YOUR ASSIGNMENT - Without pictures, repeat exactly the lines from the one containing "Where should I" through the end of the entries.

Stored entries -
----------------------------------------

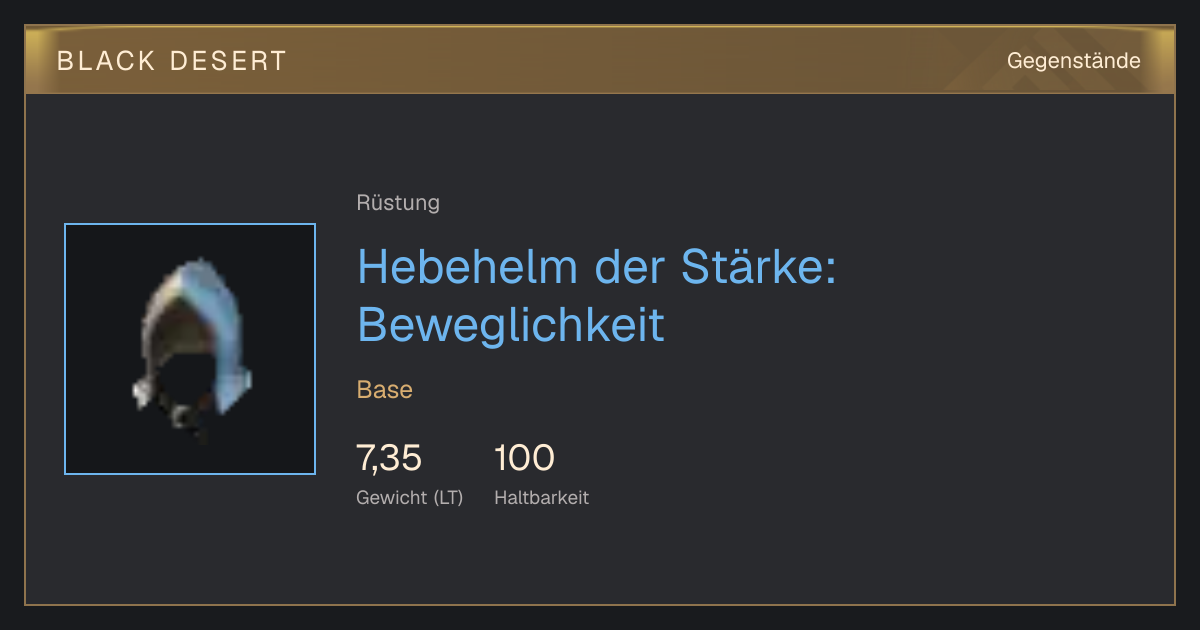Go to the Gegenstände section

click(1073, 61)
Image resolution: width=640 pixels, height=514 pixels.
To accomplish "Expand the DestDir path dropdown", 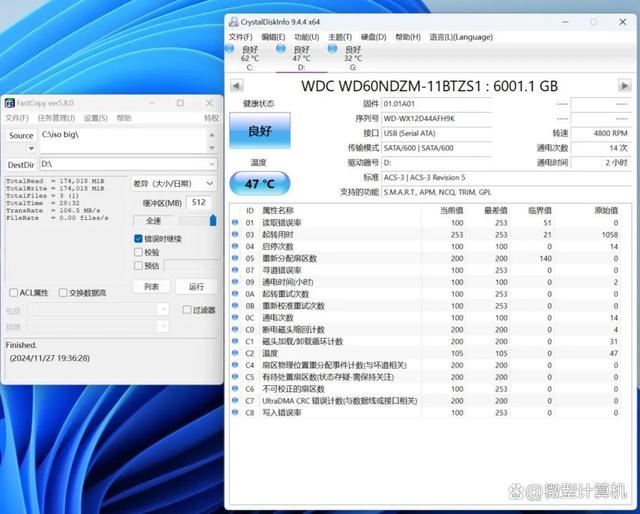I will click(x=212, y=164).
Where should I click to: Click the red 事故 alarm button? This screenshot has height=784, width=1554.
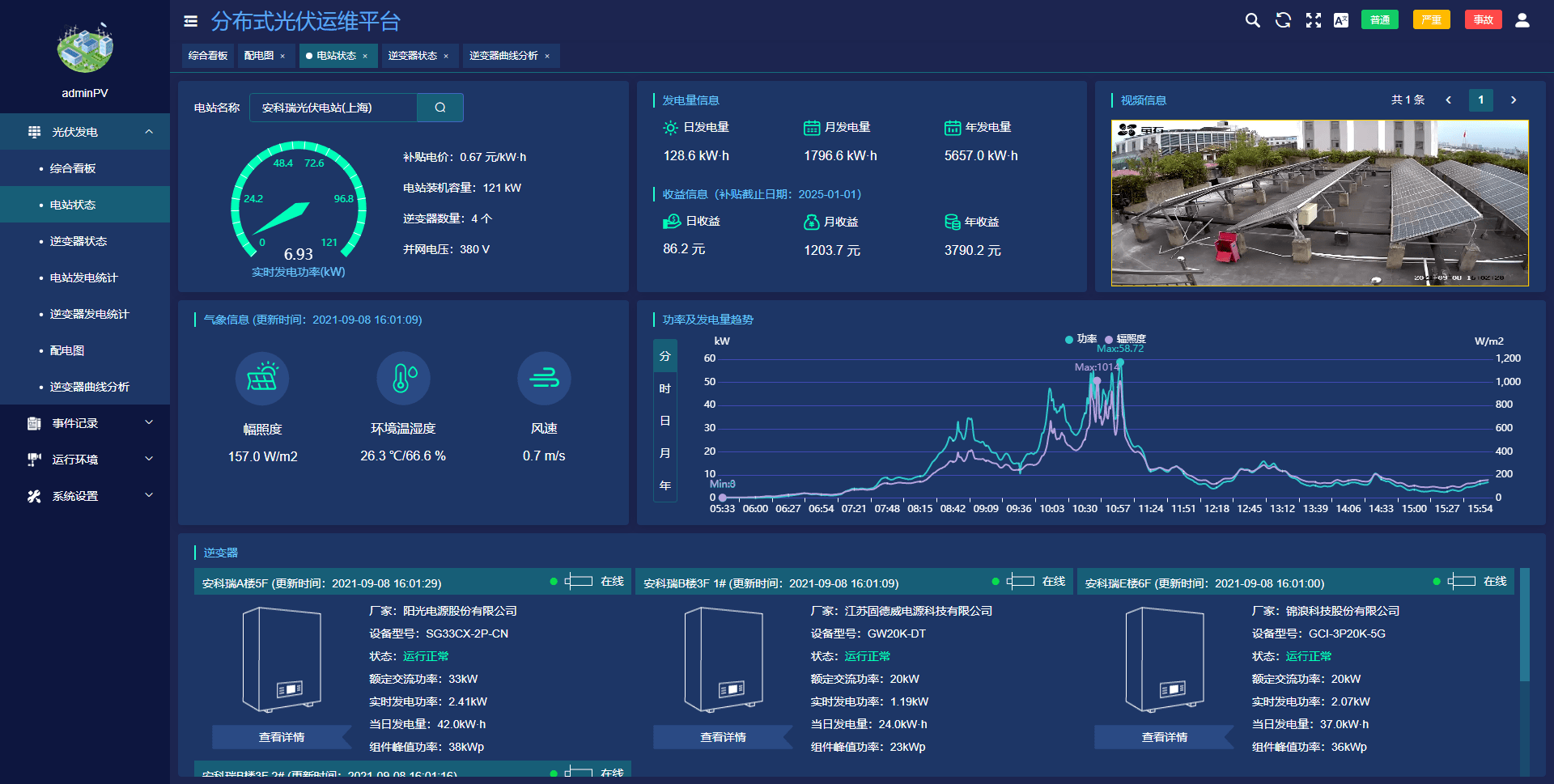pyautogui.click(x=1483, y=20)
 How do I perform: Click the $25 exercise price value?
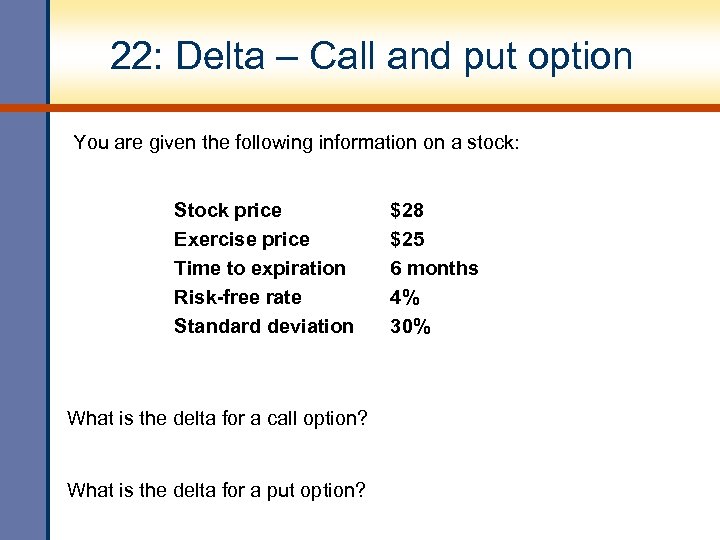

----------------------------------------

REPLY TO THE TASK -
Where should I click to: Click the red 事故 alarm button? This screenshot has height=784, width=1554.
pyautogui.click(x=1483, y=20)
 How do I perform: Click the $25 exercise price value?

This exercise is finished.